Stored data:
· · ·

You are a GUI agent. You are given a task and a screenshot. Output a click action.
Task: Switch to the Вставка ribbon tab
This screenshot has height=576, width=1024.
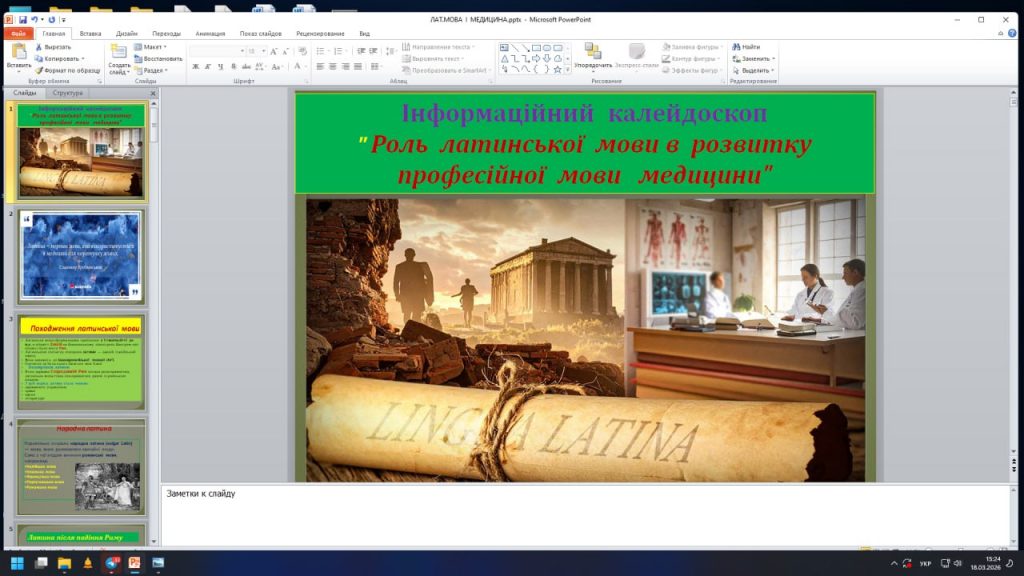coord(90,33)
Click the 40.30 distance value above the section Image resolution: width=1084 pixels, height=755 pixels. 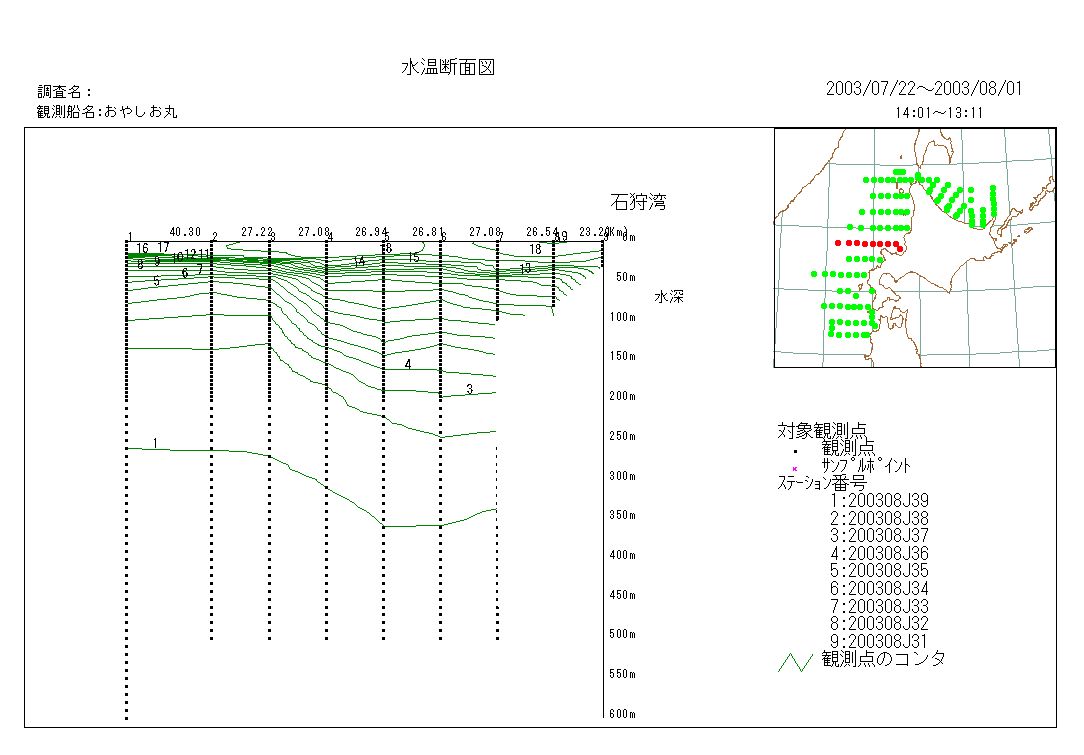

· · ·

The lines from the one containing "This screenshot has height=576, width=1024." through the final line of the data are to be repeated exactly, with both ends included and all pictures left out.

This screenshot has height=576, width=1024.
coord(90,33)
Click the 40.30 distance value above the section Image resolution: width=1084 pixels, height=755 pixels. 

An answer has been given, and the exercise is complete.